Ezra Breaks His Silence (Through Lawyers)
For days, Ezra remained silent while social media dissected his decade-old digital footprint. But the moment the “fired” letter hit his desk, the strategy changed.
According to the report, Ezra is insisting that due process was not followed in his removal. His camp argues that the termination was rushed and procedural corners were cut, specifically violating the terms of his contract.
This is a critical pivot. By focusing on “process” rather than the “allegations,” Ezra’s legal team is likely aiming to challenge the legality of how he was fired, regardless of whether the misconduct claims are true or not. This is a classic, high-stakes legal strategy: you don’t have to prove you’re a saint; you just have to prove the company broke its own rules to get rid of you.
Why This Is So Complicated
To understand why Ezra is so confident in fighting back, you have to look at the “Stripe Acquisition.” When Stripe bought Paystack for $200 million in 2020, it wasn’t just a handshake deal. There were complex contracts, vesting schedules for founders, and specific clauses on how a founder could be removed.
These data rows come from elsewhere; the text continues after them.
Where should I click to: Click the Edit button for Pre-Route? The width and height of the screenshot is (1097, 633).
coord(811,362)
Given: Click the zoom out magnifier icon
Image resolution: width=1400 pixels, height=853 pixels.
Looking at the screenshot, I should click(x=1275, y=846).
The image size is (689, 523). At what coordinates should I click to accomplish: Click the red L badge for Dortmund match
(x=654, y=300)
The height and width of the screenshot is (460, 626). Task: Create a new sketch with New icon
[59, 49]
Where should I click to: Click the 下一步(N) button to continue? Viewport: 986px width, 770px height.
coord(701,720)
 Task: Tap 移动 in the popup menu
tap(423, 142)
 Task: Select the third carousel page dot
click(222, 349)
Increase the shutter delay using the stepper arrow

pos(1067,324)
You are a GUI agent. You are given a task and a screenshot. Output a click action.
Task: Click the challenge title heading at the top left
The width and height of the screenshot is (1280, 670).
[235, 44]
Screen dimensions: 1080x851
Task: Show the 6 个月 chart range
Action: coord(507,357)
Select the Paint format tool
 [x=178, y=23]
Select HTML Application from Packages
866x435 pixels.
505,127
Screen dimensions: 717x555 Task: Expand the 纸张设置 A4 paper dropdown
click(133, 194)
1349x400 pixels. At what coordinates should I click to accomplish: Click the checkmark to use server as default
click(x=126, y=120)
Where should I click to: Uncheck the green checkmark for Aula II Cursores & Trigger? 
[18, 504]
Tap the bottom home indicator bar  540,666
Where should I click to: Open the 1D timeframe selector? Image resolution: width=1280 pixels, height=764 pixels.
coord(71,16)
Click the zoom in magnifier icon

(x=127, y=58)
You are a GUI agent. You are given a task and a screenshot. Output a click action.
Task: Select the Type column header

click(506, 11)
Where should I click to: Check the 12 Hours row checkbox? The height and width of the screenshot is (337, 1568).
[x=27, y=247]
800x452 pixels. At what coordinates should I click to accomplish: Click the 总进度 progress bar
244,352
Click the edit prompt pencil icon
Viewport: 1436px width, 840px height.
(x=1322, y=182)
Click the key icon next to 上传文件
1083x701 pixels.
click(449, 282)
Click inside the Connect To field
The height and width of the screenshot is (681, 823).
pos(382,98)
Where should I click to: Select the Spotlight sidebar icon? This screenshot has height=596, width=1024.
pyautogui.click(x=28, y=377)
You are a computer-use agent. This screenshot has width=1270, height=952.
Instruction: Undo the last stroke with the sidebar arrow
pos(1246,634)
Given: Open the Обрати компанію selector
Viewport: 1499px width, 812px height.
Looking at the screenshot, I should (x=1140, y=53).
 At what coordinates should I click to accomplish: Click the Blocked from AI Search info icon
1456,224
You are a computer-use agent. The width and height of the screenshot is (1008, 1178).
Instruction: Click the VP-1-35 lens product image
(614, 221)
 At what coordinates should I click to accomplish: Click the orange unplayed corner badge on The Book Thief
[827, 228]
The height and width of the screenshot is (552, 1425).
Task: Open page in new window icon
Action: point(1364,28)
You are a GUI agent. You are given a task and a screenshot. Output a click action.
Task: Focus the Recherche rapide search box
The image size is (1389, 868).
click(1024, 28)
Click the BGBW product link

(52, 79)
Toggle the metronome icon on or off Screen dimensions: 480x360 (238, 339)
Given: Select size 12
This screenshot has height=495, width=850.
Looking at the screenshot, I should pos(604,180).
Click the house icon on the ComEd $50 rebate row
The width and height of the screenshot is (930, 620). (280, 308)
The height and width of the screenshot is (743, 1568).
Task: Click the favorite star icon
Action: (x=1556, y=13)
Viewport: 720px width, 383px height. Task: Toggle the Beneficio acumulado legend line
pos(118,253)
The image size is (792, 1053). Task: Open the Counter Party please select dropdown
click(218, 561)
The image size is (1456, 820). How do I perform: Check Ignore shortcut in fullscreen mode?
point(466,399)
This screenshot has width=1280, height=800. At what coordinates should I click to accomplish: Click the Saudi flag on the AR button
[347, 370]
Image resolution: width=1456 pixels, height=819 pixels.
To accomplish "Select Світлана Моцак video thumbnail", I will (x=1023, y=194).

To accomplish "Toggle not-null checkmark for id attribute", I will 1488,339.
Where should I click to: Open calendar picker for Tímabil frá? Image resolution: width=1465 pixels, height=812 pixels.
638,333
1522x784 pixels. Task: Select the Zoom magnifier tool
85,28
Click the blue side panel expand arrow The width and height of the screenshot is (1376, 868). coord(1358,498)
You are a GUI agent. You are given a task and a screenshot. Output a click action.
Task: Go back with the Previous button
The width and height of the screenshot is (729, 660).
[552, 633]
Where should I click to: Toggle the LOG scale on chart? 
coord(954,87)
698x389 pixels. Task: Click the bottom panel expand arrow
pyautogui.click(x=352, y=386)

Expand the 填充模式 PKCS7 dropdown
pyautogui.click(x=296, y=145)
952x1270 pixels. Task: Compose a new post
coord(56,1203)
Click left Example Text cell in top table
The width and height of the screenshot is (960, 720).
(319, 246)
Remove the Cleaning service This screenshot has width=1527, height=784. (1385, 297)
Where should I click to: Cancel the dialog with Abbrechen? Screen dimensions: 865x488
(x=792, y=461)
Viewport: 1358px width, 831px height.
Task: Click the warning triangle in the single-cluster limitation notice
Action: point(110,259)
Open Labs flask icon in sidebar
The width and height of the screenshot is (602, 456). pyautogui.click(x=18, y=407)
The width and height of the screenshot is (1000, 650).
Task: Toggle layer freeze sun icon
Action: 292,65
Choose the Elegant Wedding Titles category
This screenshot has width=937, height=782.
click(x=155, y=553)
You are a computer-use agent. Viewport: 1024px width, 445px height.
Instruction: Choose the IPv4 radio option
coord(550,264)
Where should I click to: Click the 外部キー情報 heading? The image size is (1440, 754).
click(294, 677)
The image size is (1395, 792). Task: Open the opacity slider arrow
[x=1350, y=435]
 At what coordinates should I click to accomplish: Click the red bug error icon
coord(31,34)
Legal experts, including Osita James Uche (Managing Partner at Blackcrest Law), have noted that these post-acquisition contracts often have strict definitions for “Cause”—the specific reasons you can fire a founder without paying them a massive severance.
- If Paystack fired him for “Cause” (Gross Misconduct): Ezra likely loses millions in unvested stock options.
- If Ezra proves “Unfair Termination”: He could force a settlement, claiming the company effectively stole his equity by firing him on shaky grounds.
This is the billion-dollar question: Did old tweets constitute “Gross Misconduct” under the contract he signed with Stripe in 2020? Ezra’s team seems to think the answer is “No.”
The Public Court: “Justice or Witch Hunt?”
The internet, as you noticed from the trending topics, is divided.
- Camp A: Believes Paystack (and Stripe) had to act to protect their brand. Corporate governance in 2025 has zero tolerance for the kind of explicit content alleged in those tweets.
- Camp B: Agrees with Ezra that this feels like a witch hunt. They argue that digging up tweets from 2013, long before Paystack existed, to fire a founder today sets a terrifying precedent for everyone in tech.
What Happens Next?
We are likely heading for a courtroom, or a very quiet, very expensive arbitration room. Ezra has retained a legal team and is reportedly “determined” to challenge the decision.
Paystack, on the other hand, is betting that the reputational risk of keeping him was costlier than the legal risk of firing him. They have cut the cord to save the ship.
This is no longer just a story about a co-founder behaving badly; it’s a landmark case that will define founder rights, “cancel culture” in corporate Africa, and the ruthless efficiency of Silicon Valley standards (Stripe) applied to Lagos realities.
One thing is certain: The “Paystack Mafia” era has officially cracked.